On Thu, 3 Jan 2019 at 16:33 Reuven Lax <[email protected]> wrote:

> On Fri, Jan 4, 2019 at 1:19 AM Robert Burke <[email protected]> wrote:
>
>> Very interesting Reuven!
>>
>> That would be a huge readability improvement, but it would also be a
>> significant investment over my time budget to implement them on the Go side
>> correctly. I would certainly want to read your documentation before going
>> ahead.  Will the Portability FnAPI have dedicated Schema support? That
>> would certainly change things.
>>
>
> Yes, there's absolutely a plan to add schema definitions to the FnAPI.
> This is what will allow you to use SQL from BeamGo
>
>>
>> It's not clear to me how one might achieve the inversion from SchemaCoder
>> being a special casing of CustomCoder to the other way around, since a
>> field has a type, and that type needs to be encoded. Short of always
>> encoding the primitive values in the way Beam prefers, it doesn't seem to
>> allow for customizing the encoding on output, or really say anything
>> outside of the (admittedly excellent) syntactic sugar demonstrated with the
>> Java API.
>>
>
> I'm not quite sure I understand. But schemas define a fixed set of
> primitive types, and also define the encodings for those primitive types.
> If a user wants custom encoding for a primitive type, they can create a
> byte-array field and wrap that field with a Coder (this is why I said that
> todays Coders are simply special cases); this should be very rare though,
> as users rarely should care how Beam encodes a long or a double.
>
>>
>> Offhand, Schemas seem to be an alternative to pipeline construction,
>> rather than coders for value serialization, allowing manual field
>> extraction code to be omitted.
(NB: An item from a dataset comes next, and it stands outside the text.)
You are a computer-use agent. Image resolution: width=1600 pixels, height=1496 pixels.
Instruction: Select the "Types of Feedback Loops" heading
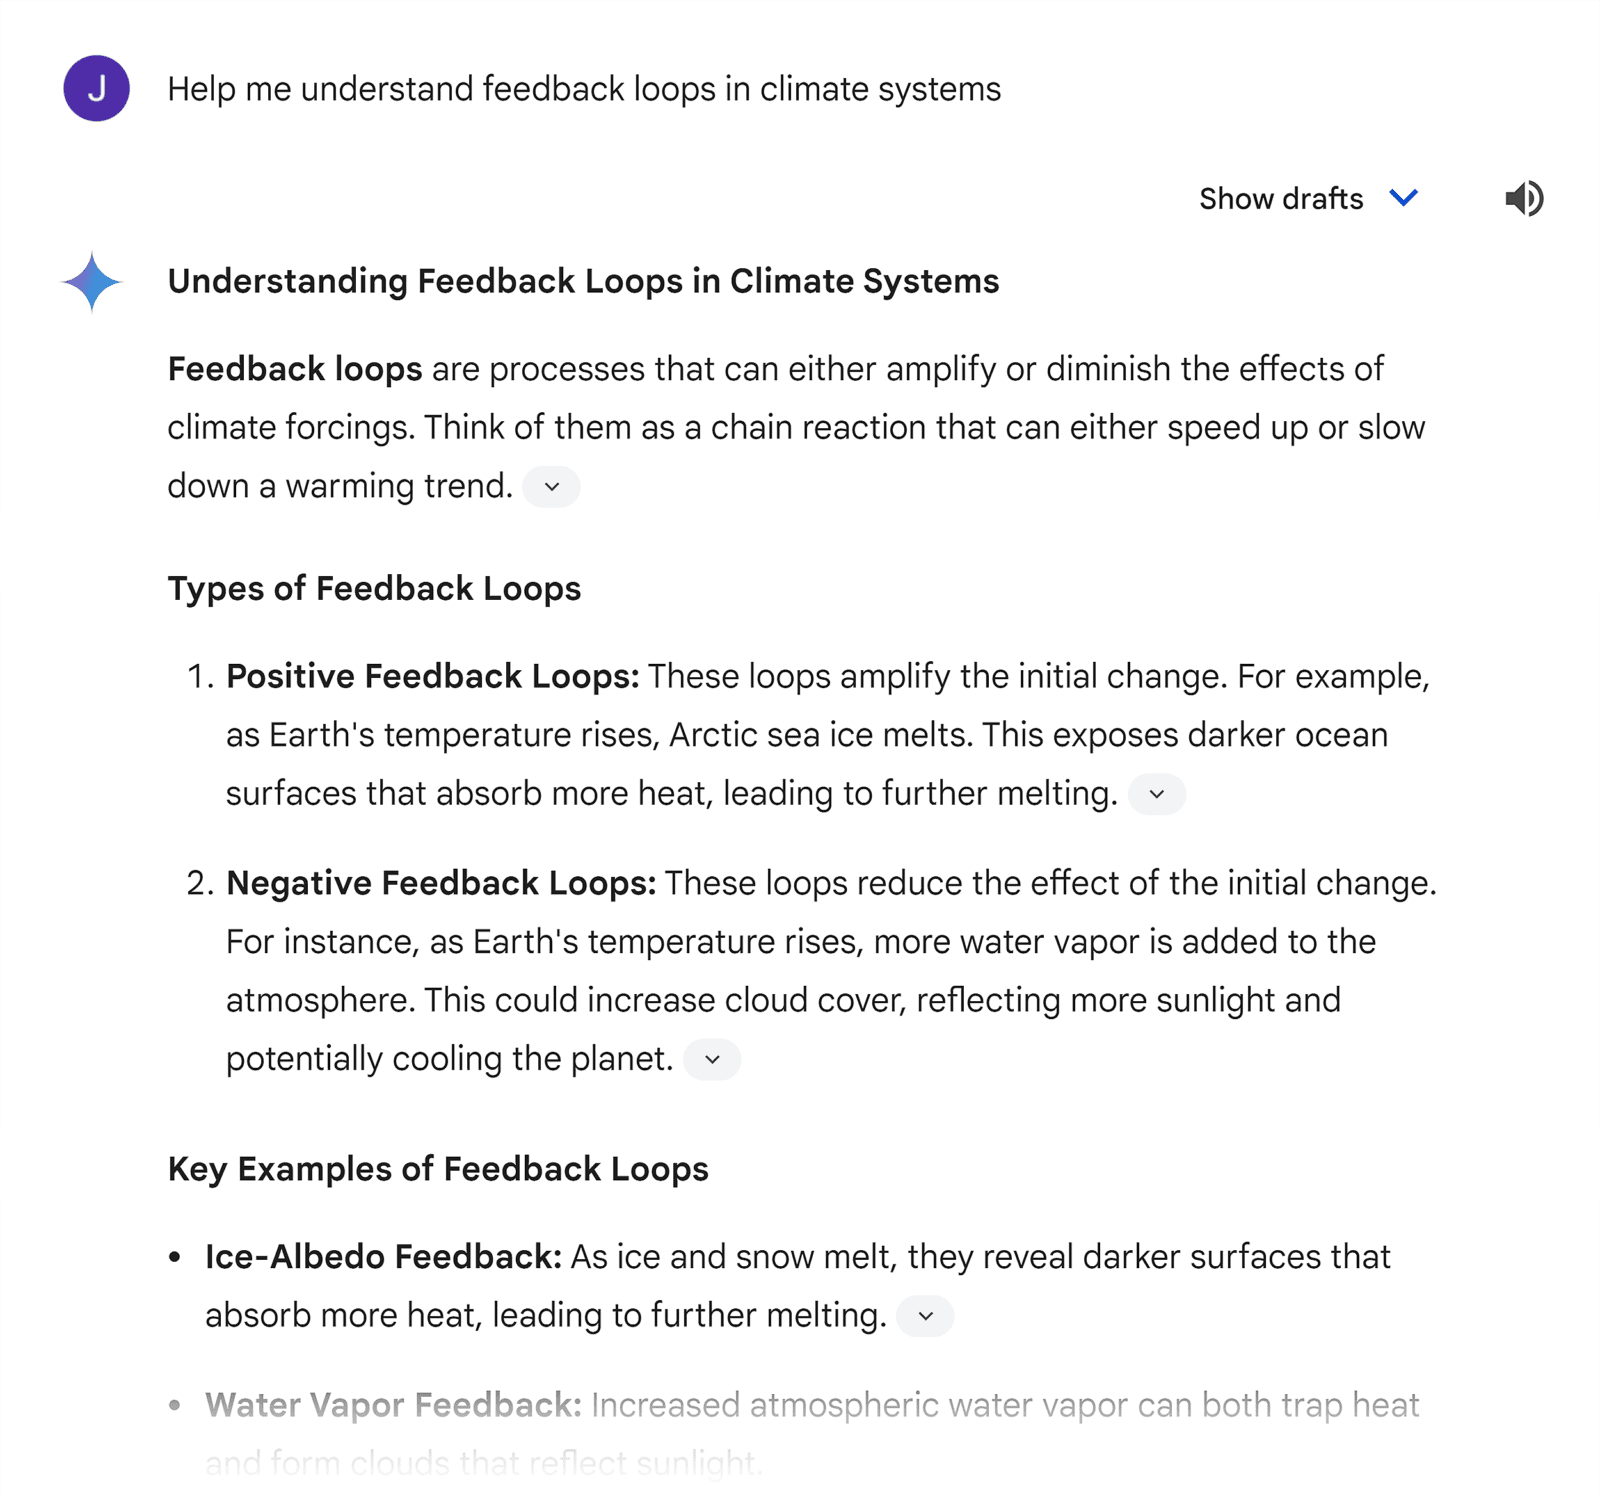click(374, 588)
They do not appear to be a fundamental
>> approach to achieve it. For example, the grouping operation still needs to
>> encode the whole of the object as a value.
>>
>
> Schemas are properties of the data - essentially a Schema is the data type
> of a PCollection. In Java Schemas are also understood by ParDo, so you can
> write a ParDo like this:
>
> @ProcessElement
> public void process(@Field("user") String userId,  @Field("country")
> String countryCode) {
> }
>
> These extra functionalities are part of the graph, but they are enabled by
> schemas.
>
>>
>> As mentioned, I'm hoping to have a solution for existing coders by
>> January's end, so waiting for your documentation doesn't work on that
>> timeline.
>>
>
> I don't think we need to wait for all the documentation to be written.
>
>
>>
>> That said, they aren't incompatible ideas as demonstrated by the Java
>> implementation. The Go SDK remains in an experimental state. We can change
>> things should the need arise in the next few months. Further, whenever 
>> Generics
>> in Go
>> <https://go.googlesource.com/proposal/+/master/design/go2draft-generics-overview.md>
>> crop up, the existing user surface and execution stack will need to be
>> re-written to take advantage of them anyway. That provides an opportunity
>> to invert Coder vs Schema dependence while getting a nice performance
>> boost, and cleaner code (and deleting much of my code generator).
>>
>> ----
>>
>> Were I to implement schemas to get the same syntatic benefits as the Java
>> API, I'd be leveraging the field annotations Go has. This satisfies the
>> protocol buffer issue as well, since generated go protos have name & json
>> annotations. Schemas could be extracted that way. These are also available
>> to anything using static analysis for more direct generation of accessors.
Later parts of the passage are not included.